I have now switched my phone off, as my empty inbox appeared to be taunting me Hmm

lubeybooby · 23/08/2012 11:30

Hello all - just a quick pitstop here having got my DD's GCSE results for the modules done so far. She's done so well I'm so proud :o

I'm also very sore but happy

snapespeare · 23/08/2012 11:30

OK, sent him a brief email, with a link to something we were discussing last night...

subject matter 'I've got something to show you....'

message content ...but it's not what you thought it was, tsk tsk! ;-) '

MLM, you need to set your MN profile for public views so we can see pics. i want to see this!
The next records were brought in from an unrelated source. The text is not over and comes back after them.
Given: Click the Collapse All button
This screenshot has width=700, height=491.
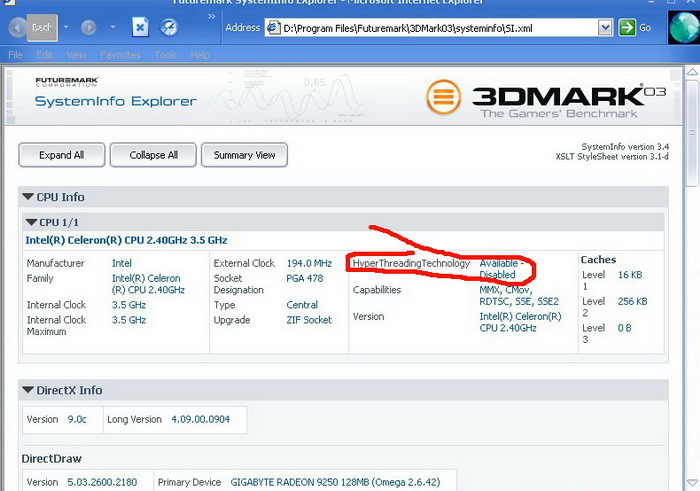Looking at the screenshot, I should click(x=153, y=155).
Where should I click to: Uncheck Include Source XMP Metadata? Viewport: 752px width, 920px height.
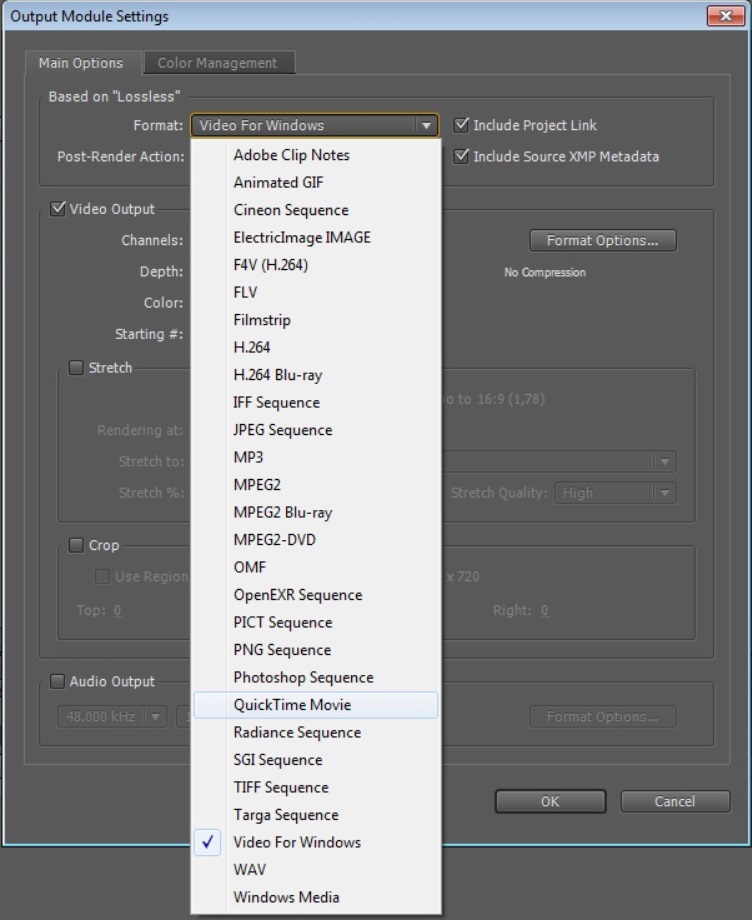(461, 156)
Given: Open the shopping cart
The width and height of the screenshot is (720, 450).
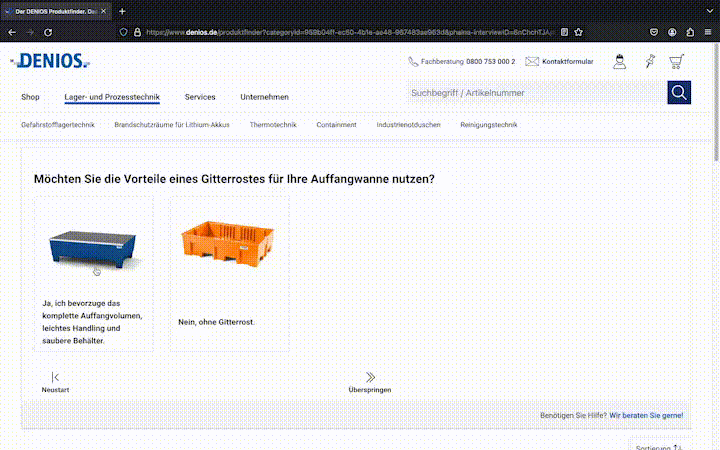Looking at the screenshot, I should coord(677,62).
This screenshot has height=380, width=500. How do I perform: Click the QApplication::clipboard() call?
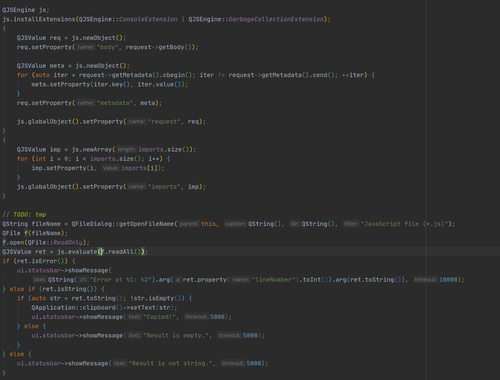[73, 308]
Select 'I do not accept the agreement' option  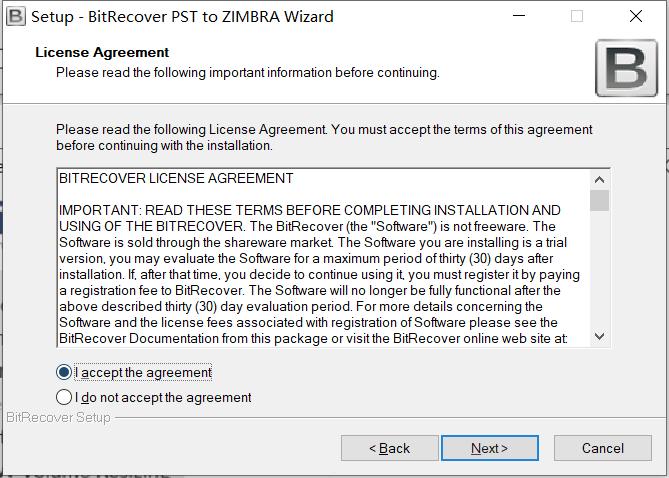pyautogui.click(x=64, y=397)
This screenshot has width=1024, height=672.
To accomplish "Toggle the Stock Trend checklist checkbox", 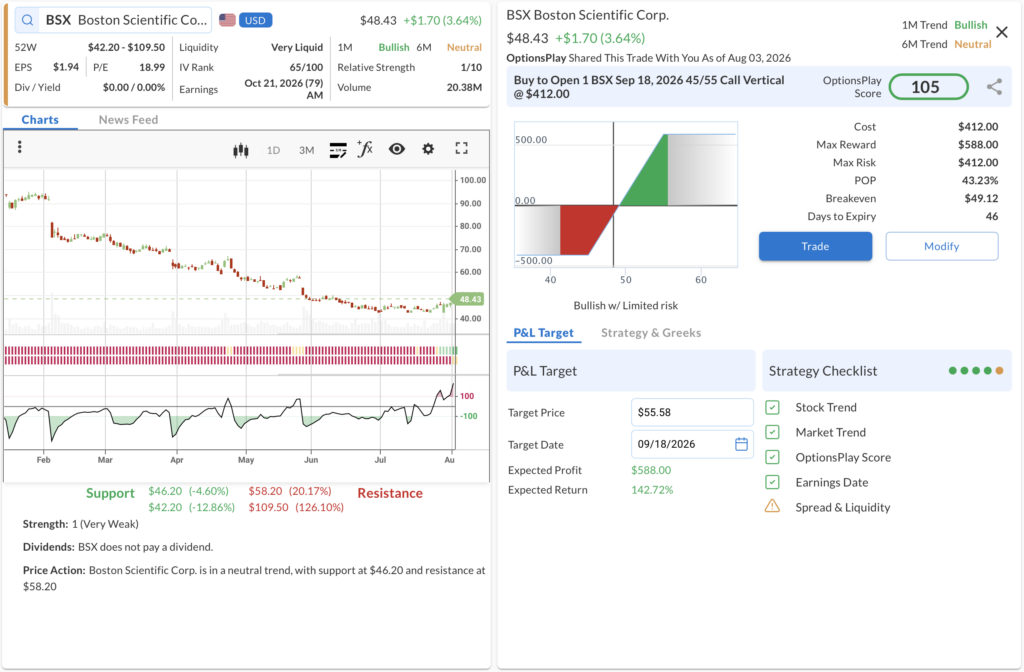I will coord(772,408).
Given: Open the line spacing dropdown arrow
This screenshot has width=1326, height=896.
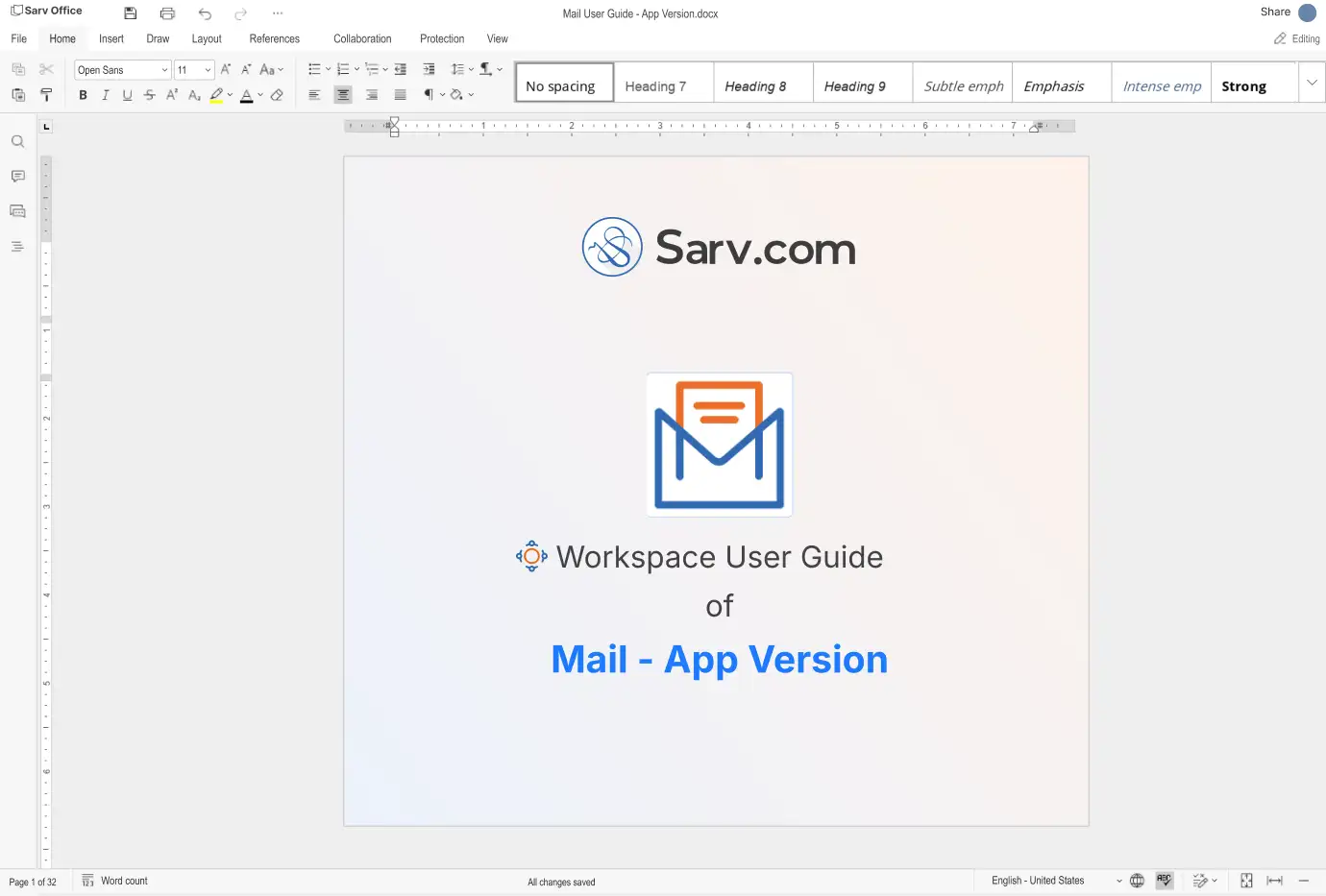Looking at the screenshot, I should pos(470,69).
Grin

watchoutforthatsnail · 23/08/2012 11:31

where is it mlm?

snape - id text him, hes a feminist, you know it went well, cant see the harm. BUT - again, if he does contact you, you know its beccause he wants too.... and isnt doing it out of response... and because he does want to see you again. Sure i read soemthing that says 24 hours now, what with texts etc... and if you havent heard in 48 hrs then you are never going to. Maybe hold off until this evening?

Leuiji - agree with time, 6 months or 6 years wont make any difference, because he thinks he owns you. Im fully expecting my ex husband to massivly kick off when he finds out, even though hes re married. And he was physiucally abusive too.... but its none of his business.